As Audrey Butler quietly shuffled through a stack of legal papers after a pre-trial hearing, a man rushed toward her. "You can't tell me what to do," the wild-eyed man raged with clenched fists. "You won't get me to pay my child support!"
The man, whom she was prosecuting, continued to threaten the young attorney, saying he would kill her before the trial. Nearby guards jumped him before he could lay a hand on her.
It wasn't the first time Audrey was threatened. Few could rattle the high-profile attorney, who was used to dealing with the darker side of the law.
Her life resembled something out of L.A. Law -- she busted bad guys and made nearly six figures a year. At the peak of her career, she prosecuted federal cases as an assistant U.S. district attorney. She loved the work.
"I was a born prosecutor," says Audrey, now 37. "I saw everything in black and white."
But the tenacious attorney was interested in more than federal law. She wanted to serve in full-time ministry, a passion she developed back in law school. At that time, she regularly attended Campus Crusade for Christ meetings, and her faith grew rapidly.
After graduating, she sought a position as a lawyer with Campus Crusade. That door closed, though.
"I was struggling with the Lord," she says. "Should I do something besides legal work?"
But soon after, she got a job as a state prosecutor in Georgia. Two years later, she moved to Florida as an assistant district attorney. She enjoyed the intensity of her job and the people she worked with, but couldn't shake her desire for ministry.
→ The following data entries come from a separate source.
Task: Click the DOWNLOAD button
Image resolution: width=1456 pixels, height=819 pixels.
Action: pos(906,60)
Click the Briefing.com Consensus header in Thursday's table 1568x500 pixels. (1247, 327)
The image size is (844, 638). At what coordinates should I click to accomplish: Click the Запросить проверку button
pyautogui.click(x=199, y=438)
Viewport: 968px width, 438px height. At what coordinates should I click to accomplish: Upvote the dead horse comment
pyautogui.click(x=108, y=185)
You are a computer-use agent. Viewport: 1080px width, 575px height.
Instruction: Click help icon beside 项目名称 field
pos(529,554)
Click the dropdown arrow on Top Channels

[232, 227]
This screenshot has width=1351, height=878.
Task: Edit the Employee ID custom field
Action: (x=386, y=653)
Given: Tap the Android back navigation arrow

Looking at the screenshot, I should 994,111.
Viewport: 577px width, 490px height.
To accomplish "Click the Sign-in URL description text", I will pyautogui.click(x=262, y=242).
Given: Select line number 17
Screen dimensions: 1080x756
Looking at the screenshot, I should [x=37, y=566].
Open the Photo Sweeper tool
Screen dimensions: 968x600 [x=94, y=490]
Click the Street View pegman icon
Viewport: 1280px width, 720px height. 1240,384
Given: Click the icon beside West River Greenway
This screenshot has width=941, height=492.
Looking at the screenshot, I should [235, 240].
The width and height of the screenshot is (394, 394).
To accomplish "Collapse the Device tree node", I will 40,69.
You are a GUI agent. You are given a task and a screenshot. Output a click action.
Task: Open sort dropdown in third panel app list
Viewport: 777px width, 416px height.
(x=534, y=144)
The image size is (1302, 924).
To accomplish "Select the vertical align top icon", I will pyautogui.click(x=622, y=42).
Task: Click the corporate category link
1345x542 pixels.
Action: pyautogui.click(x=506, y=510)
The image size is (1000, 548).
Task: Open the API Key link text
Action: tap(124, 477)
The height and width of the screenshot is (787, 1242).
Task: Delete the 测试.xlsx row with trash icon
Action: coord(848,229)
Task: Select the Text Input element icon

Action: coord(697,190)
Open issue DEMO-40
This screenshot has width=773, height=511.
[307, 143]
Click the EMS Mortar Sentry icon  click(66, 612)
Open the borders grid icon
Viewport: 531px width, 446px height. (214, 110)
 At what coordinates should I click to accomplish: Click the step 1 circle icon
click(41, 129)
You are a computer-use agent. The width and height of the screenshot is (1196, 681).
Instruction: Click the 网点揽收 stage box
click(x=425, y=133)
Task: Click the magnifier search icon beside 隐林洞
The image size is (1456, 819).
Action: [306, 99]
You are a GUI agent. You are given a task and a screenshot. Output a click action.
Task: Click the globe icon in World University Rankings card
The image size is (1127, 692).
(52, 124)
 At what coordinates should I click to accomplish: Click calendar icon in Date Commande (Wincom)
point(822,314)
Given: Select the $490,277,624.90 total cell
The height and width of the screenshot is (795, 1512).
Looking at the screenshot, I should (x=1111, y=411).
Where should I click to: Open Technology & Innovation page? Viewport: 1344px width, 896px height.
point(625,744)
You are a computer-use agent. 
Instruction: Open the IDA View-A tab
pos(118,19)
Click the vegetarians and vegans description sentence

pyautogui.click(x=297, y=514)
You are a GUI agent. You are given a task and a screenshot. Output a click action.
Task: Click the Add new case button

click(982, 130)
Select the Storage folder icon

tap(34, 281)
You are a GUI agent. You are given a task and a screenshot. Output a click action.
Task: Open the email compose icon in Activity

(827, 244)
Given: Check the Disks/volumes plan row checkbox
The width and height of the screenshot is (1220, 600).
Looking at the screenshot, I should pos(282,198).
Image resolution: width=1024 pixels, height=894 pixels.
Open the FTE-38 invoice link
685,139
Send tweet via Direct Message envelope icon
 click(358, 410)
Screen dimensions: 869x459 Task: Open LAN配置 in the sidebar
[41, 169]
In August 1996, a friend challenged her to use vacation time to go on a mission trip to Albania. She accepted.
"We thought two weeks in Albania would get [ministry] out of her system," says Lyndia Spears, a close friend and co-worker at the U.S. attorney's office. Instead, it fueled Audrey's passion.
A friend named Brian Owens asked Audrey to help lead a one-year trip to Romania, working on a college campus. Remarkably, because of a push by then-Attorney General Janet Reno to get federal attorneys involved in volunteer work, Audrey's boss agreed to let her go. And he promised she would have a job waiting when she came back.
That year in Romania was one of the hardest years of her life. Team conflicts, health problems and a dramatic change in lifestyle took their toll on the lawyer.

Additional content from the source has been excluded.